═══ DATA ═══

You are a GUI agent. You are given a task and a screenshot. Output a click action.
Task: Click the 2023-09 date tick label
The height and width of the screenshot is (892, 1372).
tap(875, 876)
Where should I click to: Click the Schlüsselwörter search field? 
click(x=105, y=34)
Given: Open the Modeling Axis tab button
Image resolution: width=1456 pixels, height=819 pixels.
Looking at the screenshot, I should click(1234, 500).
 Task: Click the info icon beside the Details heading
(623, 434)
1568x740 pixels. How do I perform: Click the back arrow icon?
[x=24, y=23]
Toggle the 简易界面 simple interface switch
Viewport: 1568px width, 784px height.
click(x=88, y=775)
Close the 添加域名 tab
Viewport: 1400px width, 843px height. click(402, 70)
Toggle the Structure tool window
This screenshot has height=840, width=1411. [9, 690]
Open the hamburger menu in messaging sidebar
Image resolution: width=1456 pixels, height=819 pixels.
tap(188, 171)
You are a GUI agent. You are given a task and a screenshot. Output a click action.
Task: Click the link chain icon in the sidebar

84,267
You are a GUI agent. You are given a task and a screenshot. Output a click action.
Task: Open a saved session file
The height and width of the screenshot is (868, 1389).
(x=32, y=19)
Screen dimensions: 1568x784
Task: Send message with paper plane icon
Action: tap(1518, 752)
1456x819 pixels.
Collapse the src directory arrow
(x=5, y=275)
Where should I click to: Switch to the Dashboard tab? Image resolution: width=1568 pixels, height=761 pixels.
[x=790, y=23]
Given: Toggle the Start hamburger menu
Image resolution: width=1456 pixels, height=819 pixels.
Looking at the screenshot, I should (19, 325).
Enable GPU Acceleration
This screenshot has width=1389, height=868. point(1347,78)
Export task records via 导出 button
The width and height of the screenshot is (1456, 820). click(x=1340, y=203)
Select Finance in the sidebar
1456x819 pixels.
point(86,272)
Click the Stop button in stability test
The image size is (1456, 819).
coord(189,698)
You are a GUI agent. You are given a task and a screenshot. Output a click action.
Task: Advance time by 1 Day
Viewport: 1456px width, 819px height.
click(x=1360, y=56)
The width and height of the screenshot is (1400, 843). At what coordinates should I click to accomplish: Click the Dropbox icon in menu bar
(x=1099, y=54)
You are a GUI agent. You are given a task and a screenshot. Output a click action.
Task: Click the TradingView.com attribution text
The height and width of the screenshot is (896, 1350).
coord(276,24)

═══

» **WHAT YOU SHOULD DO**
Reply with the complete records, restated exactly.

» **OUTPUT OF THE TASK**
You are a GUI agent. You are given a task and a screenshot. Output a click action.
Task: Click the 2023-09 date tick label
The height and width of the screenshot is (892, 1372).
tap(875, 876)
Where should I click to: Click the Schlüsselwörter search field? 
click(x=105, y=34)
Given: Open the Modeling Axis tab button
Image resolution: width=1456 pixels, height=819 pixels.
Looking at the screenshot, I should click(1234, 500).
 Task: Click the info icon beside the Details heading
(623, 434)
1568x740 pixels. How do I perform: Click the back arrow icon?
[x=24, y=23]
Toggle the 简易界面 simple interface switch
Viewport: 1568px width, 784px height.
click(x=88, y=775)
Close the 添加域名 tab
Viewport: 1400px width, 843px height. click(402, 70)
Toggle the Structure tool window
This screenshot has height=840, width=1411. [9, 690]
Open the hamburger menu in messaging sidebar
Image resolution: width=1456 pixels, height=819 pixels.
tap(188, 171)
You are a GUI agent. You are given a task and a screenshot. Output a click action.
Task: Click the link chain icon in the sidebar

84,267
You are a GUI agent. You are given a task and a screenshot. Output a click action.
Task: Open a saved session file
The height and width of the screenshot is (868, 1389).
(x=32, y=19)
Screen dimensions: 1568x784
Task: Send message with paper plane icon
Action: tap(1518, 752)
1456x819 pixels.
Collapse the src directory arrow
(x=5, y=275)
Where should I click to: Switch to the Dashboard tab? Image resolution: width=1568 pixels, height=761 pixels.
[x=790, y=23]
Given: Toggle the Start hamburger menu
Image resolution: width=1456 pixels, height=819 pixels.
Looking at the screenshot, I should (19, 325).
Enable GPU Acceleration
This screenshot has width=1389, height=868. point(1347,78)
Export task records via 导出 button
The width and height of the screenshot is (1456, 820). click(x=1340, y=203)
Select Finance in the sidebar
1456x819 pixels.
point(86,272)
Click the Stop button in stability test
The image size is (1456, 819).
coord(189,698)
You are a GUI agent. You are given a task and a screenshot. Output a click action.
Task: Advance time by 1 Day
Viewport: 1456px width, 819px height.
click(x=1360, y=56)
The width and height of the screenshot is (1400, 843). At what coordinates should I click to accomplish: Click the Dropbox icon in menu bar
(x=1099, y=54)
You are a GUI agent. You are given a task and a screenshot. Output a click action.
Task: Click the TradingView.com attribution text
The height and width of the screenshot is (896, 1350).
coord(276,24)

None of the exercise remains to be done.